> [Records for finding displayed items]

• • • • •

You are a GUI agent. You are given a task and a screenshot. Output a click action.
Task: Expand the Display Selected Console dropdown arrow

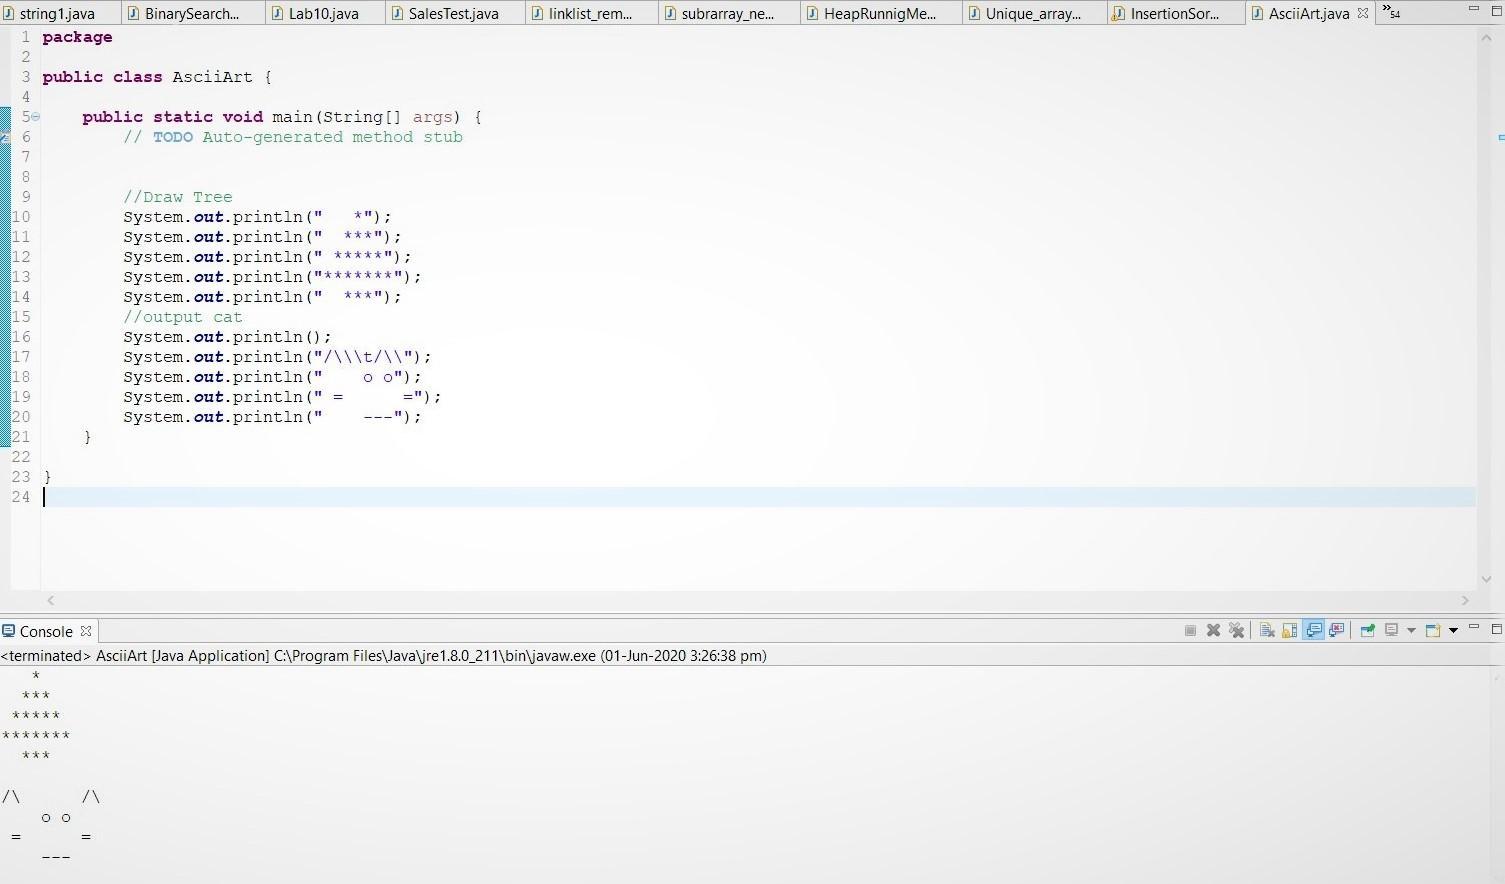(x=1411, y=630)
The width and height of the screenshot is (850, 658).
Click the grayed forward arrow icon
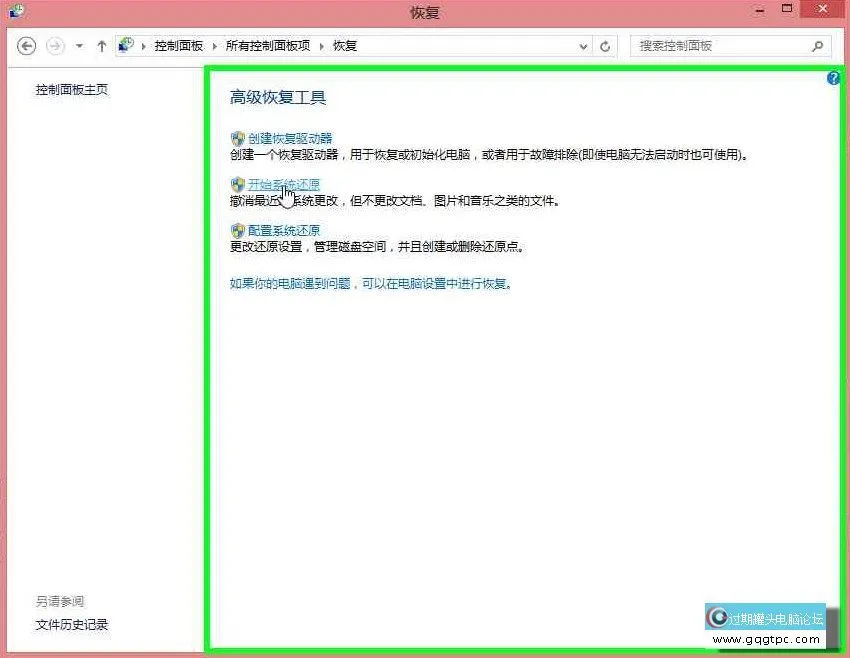[x=55, y=46]
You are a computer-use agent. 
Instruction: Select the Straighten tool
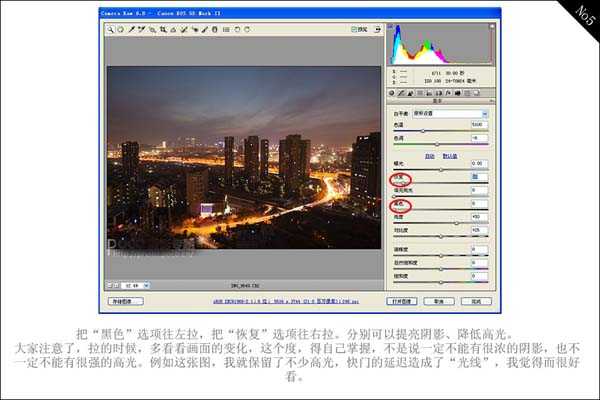172,29
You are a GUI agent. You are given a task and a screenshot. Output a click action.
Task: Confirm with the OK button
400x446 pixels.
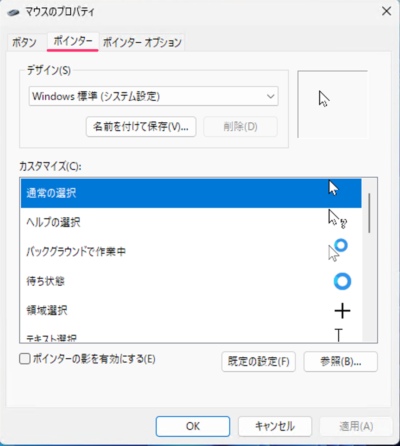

• • • • •

> [EXERCISE PROMPT] Copy out every line of the listing above word for word, leaving out the pictures.

> [RESULT]
You are a GUI agent. You are given a task and a screenshot. Output a click action.
Task: Expand the Display Selected Console dropdown arrow

(x=1411, y=630)
The width and height of the screenshot is (850, 658).
Click the grayed forward arrow icon
[x=55, y=46]
You are a computer-use agent. 
Instruction: Select the Straighten tool
172,29
You are a GUI agent. You are given a task and a screenshot. Output a click action.
Task: Confirm with the OK button
400x446 pixels.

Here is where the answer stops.